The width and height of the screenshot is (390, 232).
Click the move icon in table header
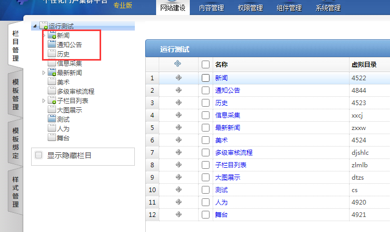coord(177,64)
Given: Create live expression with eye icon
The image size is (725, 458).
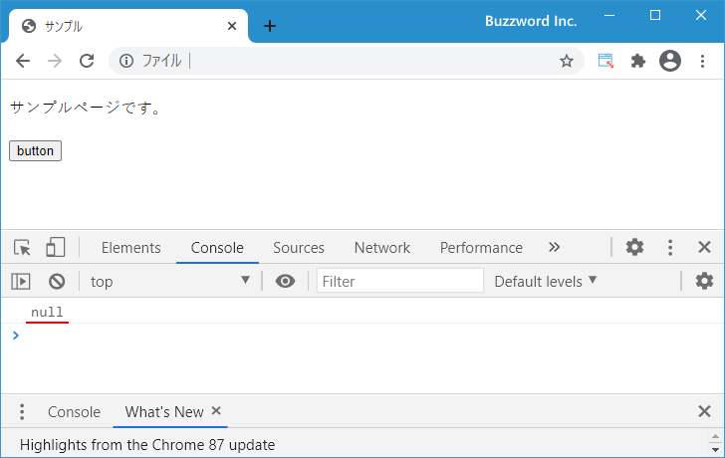Looking at the screenshot, I should coord(285,281).
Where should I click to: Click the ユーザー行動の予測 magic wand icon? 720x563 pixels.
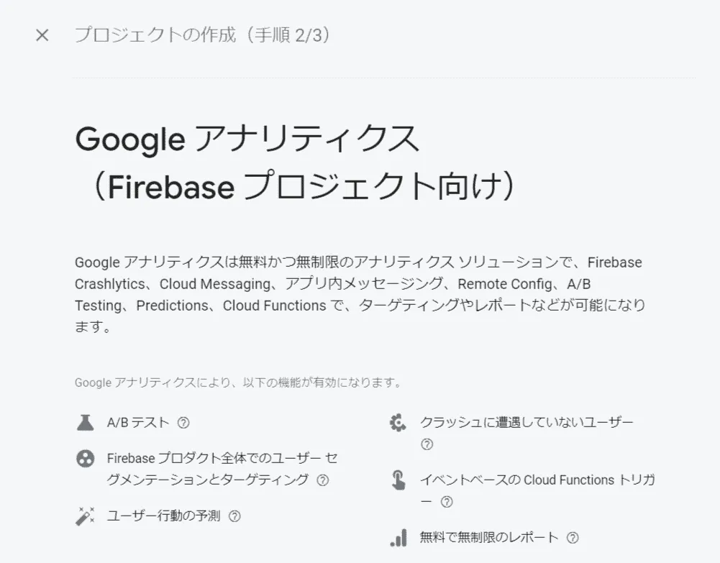(x=86, y=516)
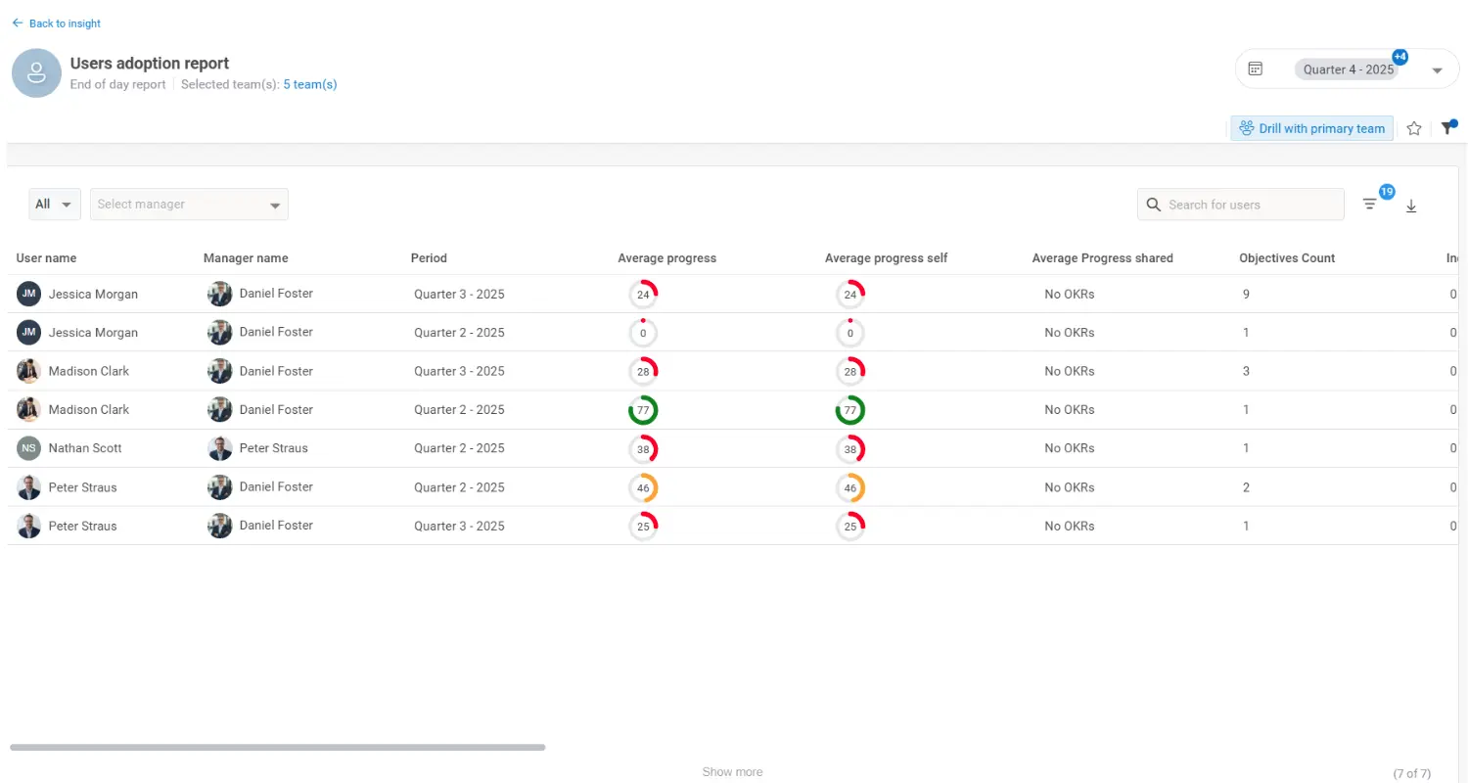Click Madison Clark's green 77 progress dial
The height and width of the screenshot is (783, 1468).
pos(643,409)

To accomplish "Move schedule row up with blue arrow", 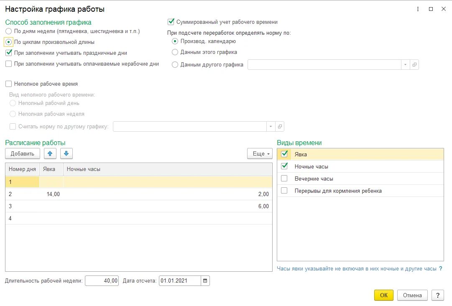I will (50, 153).
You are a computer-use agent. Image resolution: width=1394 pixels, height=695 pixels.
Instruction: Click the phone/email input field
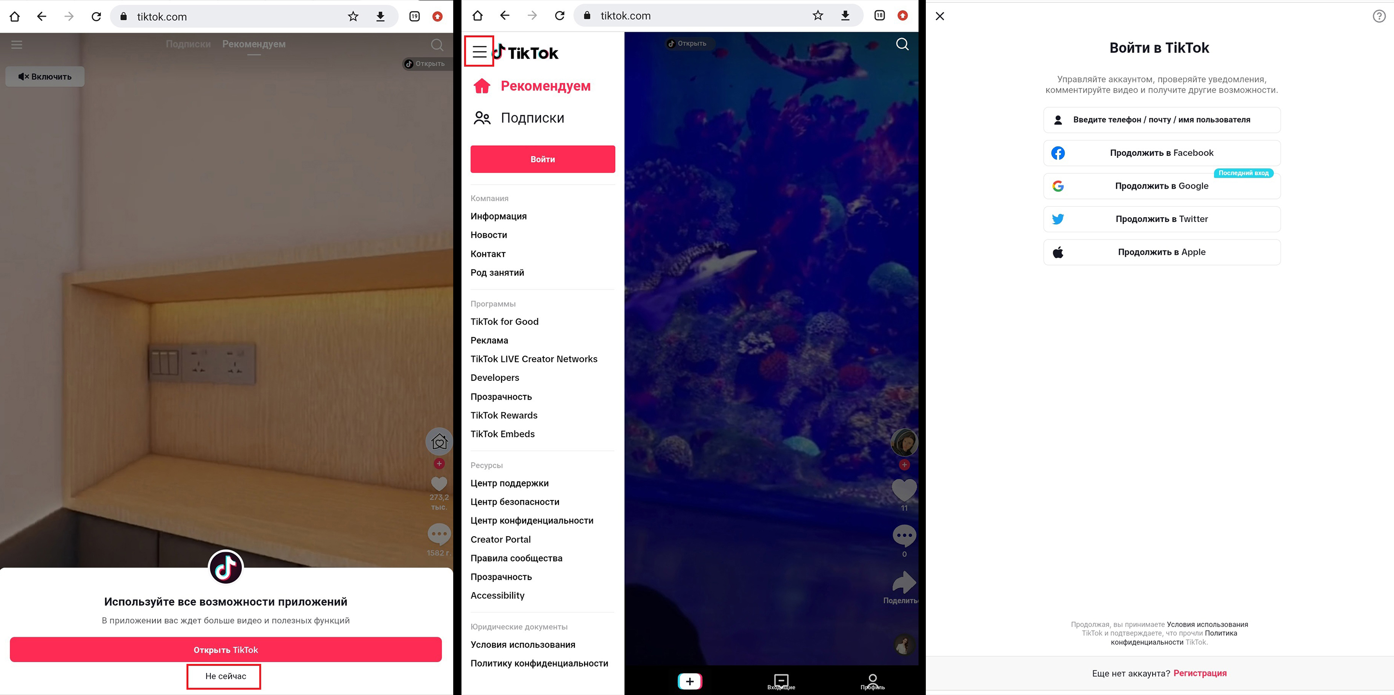click(x=1160, y=119)
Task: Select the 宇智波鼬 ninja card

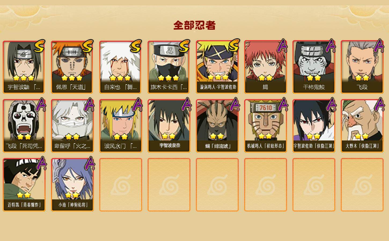Action: 24,67
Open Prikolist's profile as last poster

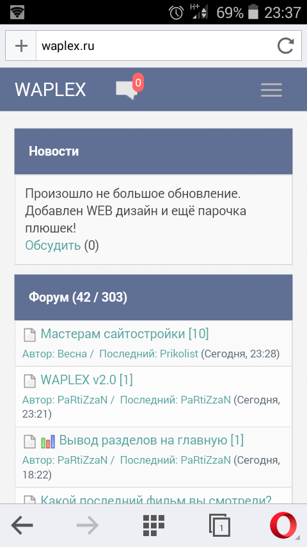pyautogui.click(x=179, y=354)
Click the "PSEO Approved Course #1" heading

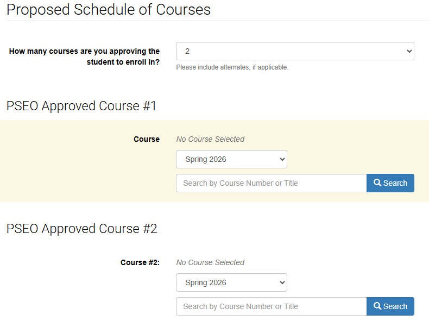81,106
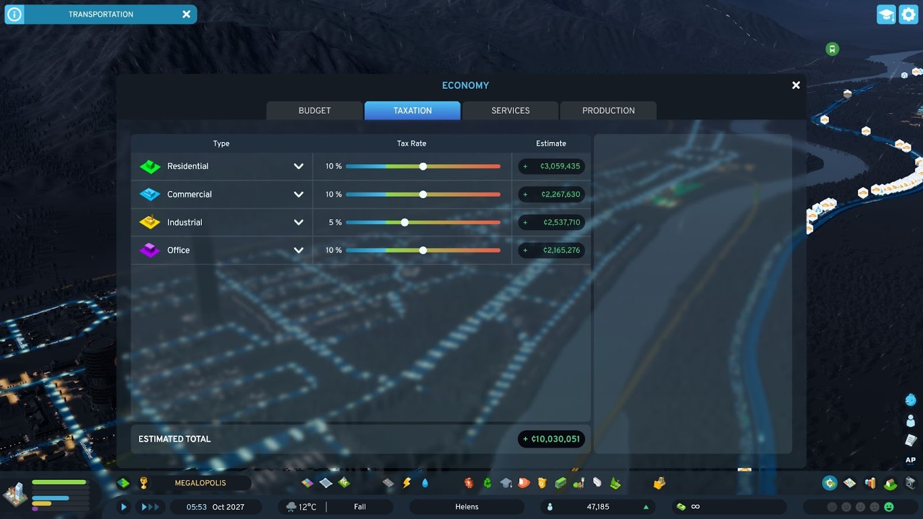Open the Education services menu
The height and width of the screenshot is (519, 923).
506,483
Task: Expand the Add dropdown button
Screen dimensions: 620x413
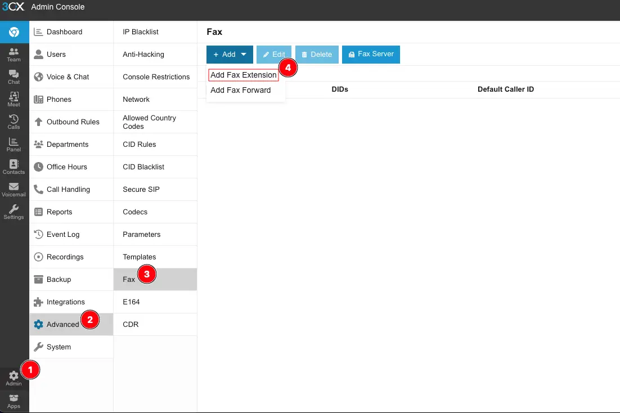Action: pyautogui.click(x=230, y=55)
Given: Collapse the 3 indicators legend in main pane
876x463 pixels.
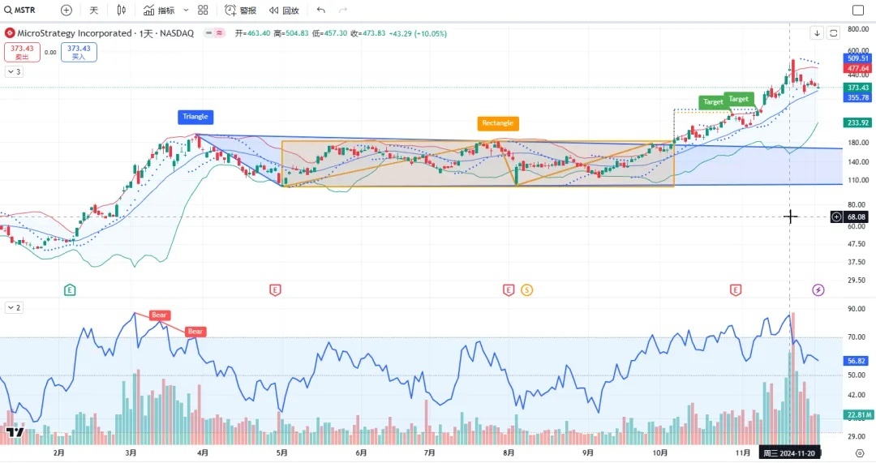Looking at the screenshot, I should 14,72.
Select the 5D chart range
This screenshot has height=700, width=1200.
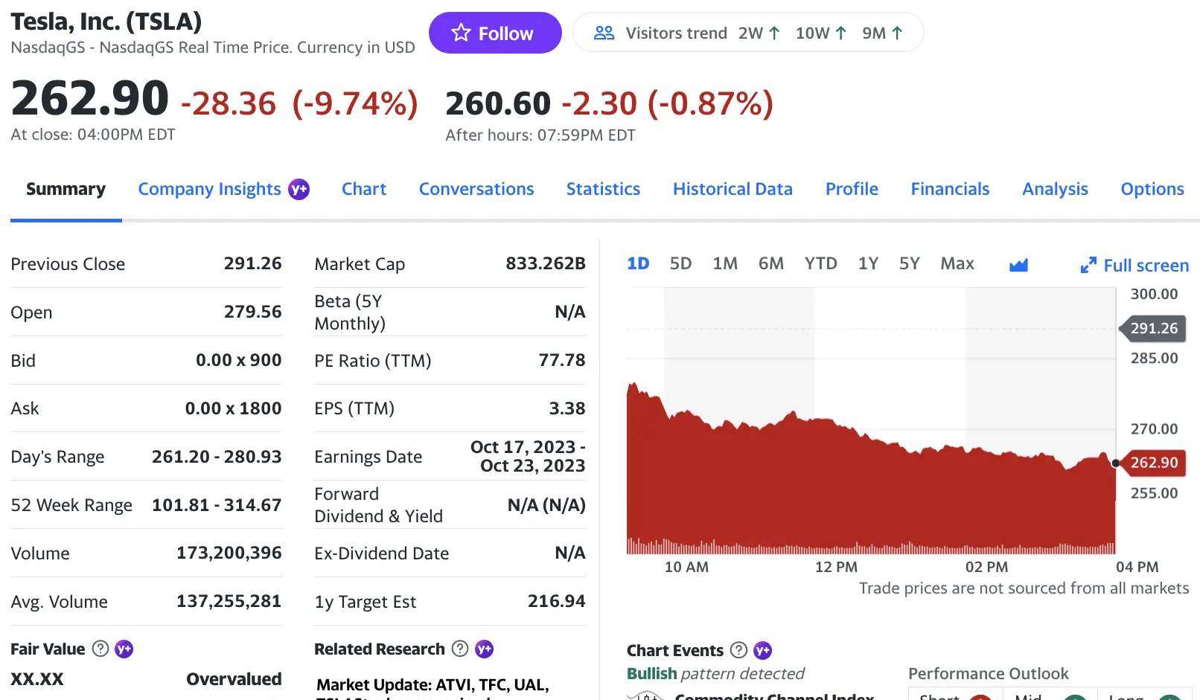[x=680, y=263]
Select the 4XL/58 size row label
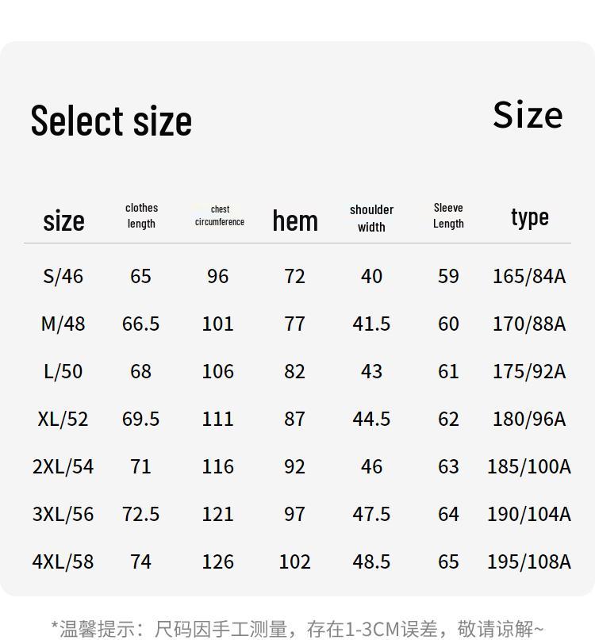This screenshot has width=595, height=640. [63, 561]
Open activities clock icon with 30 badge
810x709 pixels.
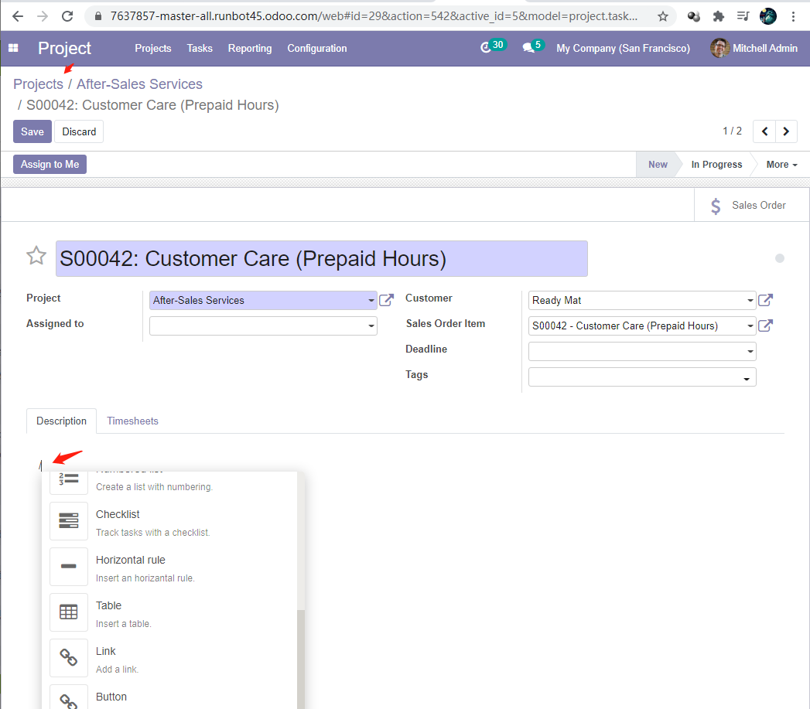point(487,48)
* * *
What is the count of lines in the data above containing the string "Given"? Write the number and nothing else.

● Answer space
2